Несмотря на желание увидеть образ Бога, Батай хорошо понимал, что если данный опыт будет пережит и с губ его сорвутся слова: «Я видел Бога», священное незнание, манящая неизвестность уступят место «мёртвому объекту теологии». Не Его ли образ видел Батай во время последней агонии Лауры, Колетт Пеньо, покидающей этот мир, явив трагичный лик царя Эдипа? А может то был вовсе не Эдип, а неизвестный Бог, напугавший Батая так, что поиск ненужных ассоциаций показался единственным способом сохранить рассудок? Следуя за Иоанном Крестителем, Батай желает погрузиться в ночь незнания и достигнуть края возможного. Человек, чуждый эротизму, по мысли философа, далёк от этого края, равно как далёк и от внутреннего опыта, довольствуясь опытом большинства. Батай был охвачен желанием быть сразу всем, но приближение к осознанию невозможности, к пределу человека, делает его пленником удушающей пустоты, и этот пленник низвергается всё глубже, тем самым избавляясь от последних оков сна: «Вот когда начинается необычайный опыт. Дух вступает в причудливый мир, сложенный из тоски и экстаза». Ему было нужно знать, что всё переживаемое им также должно быть пережито Богом, ибо «никто не дойдёт до края незнания, не погрузившись прежде в тягостное одиночество Бога».
Смерть индивида. Сообщество нарциссов как антипод трагического сообщества
Важно отметить, что в любом человеке, вне какой-либо зависимости от личных предпочтений, существует определённая система нерушимых запретов, которую мало известный у нас в России американский социолог Филип Рифф обозначает как «сакральный порядок» («социальный порядок» был его видимой формой), представляющий Вертикаль Власти. По его мнению, этот порядок невозможно низвергнуть, единственное, что представляется осуществимым, это перманентная по отношению к нему трансгрессия. Иначе говоря, совершение греха. Следует сказать несколько слов о Риффе. Он начал свою научную карьеру с исследований, посвящённых Зигмунду Фрейду. Психоанализ интересовал Риффа исключительно как культурный феномен, он относил его не к естественным, а к социальным наукам («нравственной психологии»), и в учении Фрейда искал главным образом нравственный аспект.
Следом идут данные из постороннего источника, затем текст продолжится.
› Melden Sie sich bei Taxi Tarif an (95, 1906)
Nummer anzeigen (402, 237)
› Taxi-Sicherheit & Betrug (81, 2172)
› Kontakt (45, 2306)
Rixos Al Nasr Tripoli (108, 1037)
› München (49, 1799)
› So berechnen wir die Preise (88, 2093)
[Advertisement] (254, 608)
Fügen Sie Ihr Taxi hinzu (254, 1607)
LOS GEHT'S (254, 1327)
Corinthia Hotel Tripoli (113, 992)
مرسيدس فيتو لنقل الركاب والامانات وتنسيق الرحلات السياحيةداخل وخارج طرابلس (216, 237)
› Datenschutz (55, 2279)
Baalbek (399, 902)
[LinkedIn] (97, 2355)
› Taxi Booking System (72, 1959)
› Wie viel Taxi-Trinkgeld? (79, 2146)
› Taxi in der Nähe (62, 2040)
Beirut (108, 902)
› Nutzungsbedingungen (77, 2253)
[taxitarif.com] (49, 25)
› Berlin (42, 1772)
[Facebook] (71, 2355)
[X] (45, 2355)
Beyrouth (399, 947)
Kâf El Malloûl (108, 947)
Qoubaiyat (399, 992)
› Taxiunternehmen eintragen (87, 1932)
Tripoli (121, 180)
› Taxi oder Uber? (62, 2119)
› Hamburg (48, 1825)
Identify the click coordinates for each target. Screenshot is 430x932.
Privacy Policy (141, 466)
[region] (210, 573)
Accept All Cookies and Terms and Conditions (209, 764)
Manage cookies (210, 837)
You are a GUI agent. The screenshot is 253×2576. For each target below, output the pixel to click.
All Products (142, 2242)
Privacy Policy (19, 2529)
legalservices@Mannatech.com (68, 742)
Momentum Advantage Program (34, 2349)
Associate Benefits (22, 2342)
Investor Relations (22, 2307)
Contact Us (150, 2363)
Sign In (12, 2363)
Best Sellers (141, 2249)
В некоторой степени фигуру Фрейда Рифф рассматривал как фигуру Учителя или воспитателя человечества, который помогал ему преодолеть ту пропасть, что разверзлась в момент парадигмально-го разрыва, метафизической катастрофы, послужившей причиной психической дезориентации. В отличие, скажем, от Батая, с его идеей сообщества, Фрейд говорил о спасении человека посредством изъятия из любого [больного по определению] сообщества и [не менее больной] культуры, утверждения автономного существования. Однако, сам Фрейд так до конца и не смог избавиться от пессимистического взгляда на современного человека и не возлагал особых надежд на его спасение. Новый тип человека, а именно «психологический человек» (концепция Риффа) со временем стал менее интересен его создателю. Замкнутый на своём «Я» «психологический человек...стал своей собственной религией: забота о себе — его ритуал, а здоровье — важнейшая догма». Таким образом, речь идёт об утверждении индивидуального начала, против чего восставал Батай, осознающий необходимость снятия индивидуального плана и перехода от стадии микрокосма к стадии макрокосма и «трагическому сообществу».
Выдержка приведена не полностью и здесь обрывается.